As for why you only hear your song’s backing tracks when you’re listening via your device’s speaker, but a more complete song when you pop your headphones in, it’s possible that your device only has a single, mono speaker. You should still be able to hear the vocals, though—at least, I could when I tested this out using a single speaker on my PC (which is, admittedly, a lot different than what you’ll hear from your smartphone).

Here’s where it gets even crazier. In the video you sent me in your email—the video I’ve linked above—I hear (subdued) vocals whether I’m panning to the left or right channel. However, consider this other “Please Mr. Postman” video on YouTube, which sounds a lot better than your video at first glance:

When I listen to only the left track of the stereo mix, I get nothing but band—barely any vocals whatsoever. When I listen to the right track, I get nothing but vocals, with barely any instruments.

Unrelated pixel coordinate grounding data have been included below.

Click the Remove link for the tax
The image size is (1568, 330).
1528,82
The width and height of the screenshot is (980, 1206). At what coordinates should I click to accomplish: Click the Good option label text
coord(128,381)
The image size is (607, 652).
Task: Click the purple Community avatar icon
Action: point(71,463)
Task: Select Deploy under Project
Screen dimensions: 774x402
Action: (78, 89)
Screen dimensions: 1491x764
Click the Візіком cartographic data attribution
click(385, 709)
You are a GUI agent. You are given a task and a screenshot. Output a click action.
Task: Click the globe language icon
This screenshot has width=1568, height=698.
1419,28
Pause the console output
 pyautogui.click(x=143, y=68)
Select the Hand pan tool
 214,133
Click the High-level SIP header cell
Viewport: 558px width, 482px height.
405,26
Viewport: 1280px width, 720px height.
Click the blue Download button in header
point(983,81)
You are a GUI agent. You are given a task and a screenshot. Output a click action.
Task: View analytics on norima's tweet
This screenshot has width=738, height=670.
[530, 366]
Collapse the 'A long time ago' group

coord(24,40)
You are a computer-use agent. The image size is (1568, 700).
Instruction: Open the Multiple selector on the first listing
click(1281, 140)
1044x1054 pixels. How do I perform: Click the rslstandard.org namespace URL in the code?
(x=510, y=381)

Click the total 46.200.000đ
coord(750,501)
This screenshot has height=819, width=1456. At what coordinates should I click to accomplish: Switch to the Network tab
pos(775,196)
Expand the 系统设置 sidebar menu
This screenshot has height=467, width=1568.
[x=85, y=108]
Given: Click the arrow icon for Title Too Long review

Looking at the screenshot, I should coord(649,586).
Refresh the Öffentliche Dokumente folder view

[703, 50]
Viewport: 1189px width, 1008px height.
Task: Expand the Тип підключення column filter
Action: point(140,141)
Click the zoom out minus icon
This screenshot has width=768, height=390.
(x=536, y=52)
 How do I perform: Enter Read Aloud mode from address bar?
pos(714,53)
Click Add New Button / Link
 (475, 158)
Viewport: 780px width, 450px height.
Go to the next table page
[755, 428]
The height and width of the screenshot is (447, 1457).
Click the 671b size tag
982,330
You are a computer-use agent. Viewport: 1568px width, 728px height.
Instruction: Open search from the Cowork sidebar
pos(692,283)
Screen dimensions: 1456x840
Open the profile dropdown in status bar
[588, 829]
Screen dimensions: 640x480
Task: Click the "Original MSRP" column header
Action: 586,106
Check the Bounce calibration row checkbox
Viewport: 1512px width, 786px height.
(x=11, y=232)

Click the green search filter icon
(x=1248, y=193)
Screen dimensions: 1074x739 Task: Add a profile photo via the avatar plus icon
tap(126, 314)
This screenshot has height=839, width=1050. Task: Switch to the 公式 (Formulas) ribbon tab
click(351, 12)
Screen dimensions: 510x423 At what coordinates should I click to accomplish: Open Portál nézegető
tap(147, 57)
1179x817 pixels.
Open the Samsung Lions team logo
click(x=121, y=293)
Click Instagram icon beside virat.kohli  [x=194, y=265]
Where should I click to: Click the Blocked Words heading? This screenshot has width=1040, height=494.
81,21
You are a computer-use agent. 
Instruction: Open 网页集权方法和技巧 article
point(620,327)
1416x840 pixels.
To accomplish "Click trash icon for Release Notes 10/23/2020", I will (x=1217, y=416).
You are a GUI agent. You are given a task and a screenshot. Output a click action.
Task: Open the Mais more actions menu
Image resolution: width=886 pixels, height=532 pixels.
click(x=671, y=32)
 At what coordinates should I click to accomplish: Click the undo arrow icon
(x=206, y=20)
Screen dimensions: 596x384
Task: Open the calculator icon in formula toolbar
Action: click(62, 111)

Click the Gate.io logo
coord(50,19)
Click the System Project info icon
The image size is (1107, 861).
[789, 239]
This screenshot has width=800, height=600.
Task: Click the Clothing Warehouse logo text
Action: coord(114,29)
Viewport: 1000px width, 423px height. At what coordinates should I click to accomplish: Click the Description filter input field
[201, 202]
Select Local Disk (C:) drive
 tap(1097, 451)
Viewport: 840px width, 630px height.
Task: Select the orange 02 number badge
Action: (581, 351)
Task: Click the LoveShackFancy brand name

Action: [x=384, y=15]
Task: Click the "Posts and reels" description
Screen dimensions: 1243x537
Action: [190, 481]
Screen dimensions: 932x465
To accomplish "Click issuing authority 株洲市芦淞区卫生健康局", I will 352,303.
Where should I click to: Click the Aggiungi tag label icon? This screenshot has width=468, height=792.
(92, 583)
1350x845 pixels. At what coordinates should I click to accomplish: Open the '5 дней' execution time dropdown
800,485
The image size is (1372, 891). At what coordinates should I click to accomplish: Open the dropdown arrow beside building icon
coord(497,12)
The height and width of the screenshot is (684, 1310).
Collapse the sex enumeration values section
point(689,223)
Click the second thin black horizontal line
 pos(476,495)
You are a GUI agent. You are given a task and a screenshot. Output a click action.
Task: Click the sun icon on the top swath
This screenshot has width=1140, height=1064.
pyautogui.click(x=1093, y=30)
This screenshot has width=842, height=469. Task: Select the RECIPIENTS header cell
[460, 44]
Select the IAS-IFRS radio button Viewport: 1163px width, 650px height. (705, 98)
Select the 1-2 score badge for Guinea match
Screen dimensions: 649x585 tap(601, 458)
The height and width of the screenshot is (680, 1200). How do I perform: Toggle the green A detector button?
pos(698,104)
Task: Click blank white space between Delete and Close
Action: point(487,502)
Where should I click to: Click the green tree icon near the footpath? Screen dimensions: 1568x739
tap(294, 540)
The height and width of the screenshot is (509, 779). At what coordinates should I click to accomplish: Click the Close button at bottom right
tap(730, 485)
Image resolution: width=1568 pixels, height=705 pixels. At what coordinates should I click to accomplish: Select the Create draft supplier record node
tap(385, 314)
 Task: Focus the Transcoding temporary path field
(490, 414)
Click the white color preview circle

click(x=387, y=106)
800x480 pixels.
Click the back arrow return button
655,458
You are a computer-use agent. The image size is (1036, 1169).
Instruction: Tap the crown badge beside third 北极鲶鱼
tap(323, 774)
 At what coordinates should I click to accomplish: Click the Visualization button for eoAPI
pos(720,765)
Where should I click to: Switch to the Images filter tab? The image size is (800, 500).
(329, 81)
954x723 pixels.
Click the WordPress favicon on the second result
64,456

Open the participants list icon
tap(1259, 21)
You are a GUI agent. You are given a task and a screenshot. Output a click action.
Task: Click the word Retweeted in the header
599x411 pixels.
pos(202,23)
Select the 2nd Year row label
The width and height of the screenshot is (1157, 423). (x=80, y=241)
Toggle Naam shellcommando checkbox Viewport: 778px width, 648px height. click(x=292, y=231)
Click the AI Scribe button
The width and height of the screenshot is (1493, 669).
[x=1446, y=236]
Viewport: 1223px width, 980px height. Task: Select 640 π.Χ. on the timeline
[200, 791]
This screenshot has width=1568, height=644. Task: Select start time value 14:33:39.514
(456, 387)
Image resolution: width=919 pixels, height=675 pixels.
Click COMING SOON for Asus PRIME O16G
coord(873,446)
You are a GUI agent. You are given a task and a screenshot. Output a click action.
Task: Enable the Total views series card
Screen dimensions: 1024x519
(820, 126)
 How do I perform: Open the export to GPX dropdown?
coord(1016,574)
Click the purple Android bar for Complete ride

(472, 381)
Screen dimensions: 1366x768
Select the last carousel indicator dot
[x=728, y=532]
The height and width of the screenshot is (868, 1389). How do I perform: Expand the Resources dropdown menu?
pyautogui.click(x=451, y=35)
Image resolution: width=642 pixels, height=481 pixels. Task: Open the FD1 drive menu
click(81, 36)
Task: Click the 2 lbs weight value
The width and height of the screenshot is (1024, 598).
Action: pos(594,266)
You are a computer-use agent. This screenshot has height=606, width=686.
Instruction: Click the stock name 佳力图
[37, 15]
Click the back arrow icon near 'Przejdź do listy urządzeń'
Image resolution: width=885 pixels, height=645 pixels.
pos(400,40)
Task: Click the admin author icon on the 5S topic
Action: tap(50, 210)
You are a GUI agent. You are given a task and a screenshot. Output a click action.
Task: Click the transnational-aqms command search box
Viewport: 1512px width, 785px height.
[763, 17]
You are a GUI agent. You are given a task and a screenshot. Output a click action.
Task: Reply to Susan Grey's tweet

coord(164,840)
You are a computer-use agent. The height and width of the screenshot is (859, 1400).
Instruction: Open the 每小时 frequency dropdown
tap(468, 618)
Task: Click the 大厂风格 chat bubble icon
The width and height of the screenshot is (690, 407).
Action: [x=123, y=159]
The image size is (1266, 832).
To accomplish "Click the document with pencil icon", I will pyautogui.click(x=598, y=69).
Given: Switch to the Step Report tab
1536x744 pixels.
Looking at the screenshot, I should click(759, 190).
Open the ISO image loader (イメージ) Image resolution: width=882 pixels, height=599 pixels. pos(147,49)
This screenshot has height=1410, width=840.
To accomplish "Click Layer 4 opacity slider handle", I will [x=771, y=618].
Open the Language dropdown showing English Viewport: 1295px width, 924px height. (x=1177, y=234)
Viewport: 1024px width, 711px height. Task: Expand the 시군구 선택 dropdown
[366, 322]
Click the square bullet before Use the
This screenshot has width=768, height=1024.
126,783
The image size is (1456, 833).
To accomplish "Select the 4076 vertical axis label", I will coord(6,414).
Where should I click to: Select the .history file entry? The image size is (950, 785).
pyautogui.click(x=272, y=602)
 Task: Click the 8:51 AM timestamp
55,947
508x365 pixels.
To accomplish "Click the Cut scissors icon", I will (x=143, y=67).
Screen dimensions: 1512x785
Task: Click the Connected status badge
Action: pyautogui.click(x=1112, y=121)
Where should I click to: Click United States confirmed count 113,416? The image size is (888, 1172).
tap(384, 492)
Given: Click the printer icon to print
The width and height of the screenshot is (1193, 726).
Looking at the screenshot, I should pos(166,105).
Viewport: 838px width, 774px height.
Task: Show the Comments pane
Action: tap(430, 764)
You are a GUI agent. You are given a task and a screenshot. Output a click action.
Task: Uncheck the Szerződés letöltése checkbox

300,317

Since you linked me a video that’s only received roughly 190K views or so in your email, but the above one is one of the top videos that appears when you search for the song (with 2.4M views), I suspect you’re actually talking about this one. And for whatever reason, your smartphone is only giving you the left channel whenever you’re playing this song out of its speaker.

As to why your device is doing this, I’m not entirely sure. Your smartphone should be, er, smart enough to combine a stereo source into a single mono output if that’s all it has to work with. (It’s also possible that one speaker isn’t working correctly if your smartphone has a stereo setup, so I’d listen to some other videos to test if that’s the case).

You might want to check your device’s accessibility settings, and see if the “Mono audio” feature helps you out at all (or if your device’s audio balance needs adjustment). Of course, the easiest solution is to pick a different video to watch—or just look up the song on Spotify, Apple Music, Google Play, or whatever.

This last step won’t help you very much if this is how the song was mixed, however. If your smartphone is only blasting the left channel of stereo songs you listen to, you’re going to have to create your own stereo-to-mono mix (which is probably more than you want to deal with).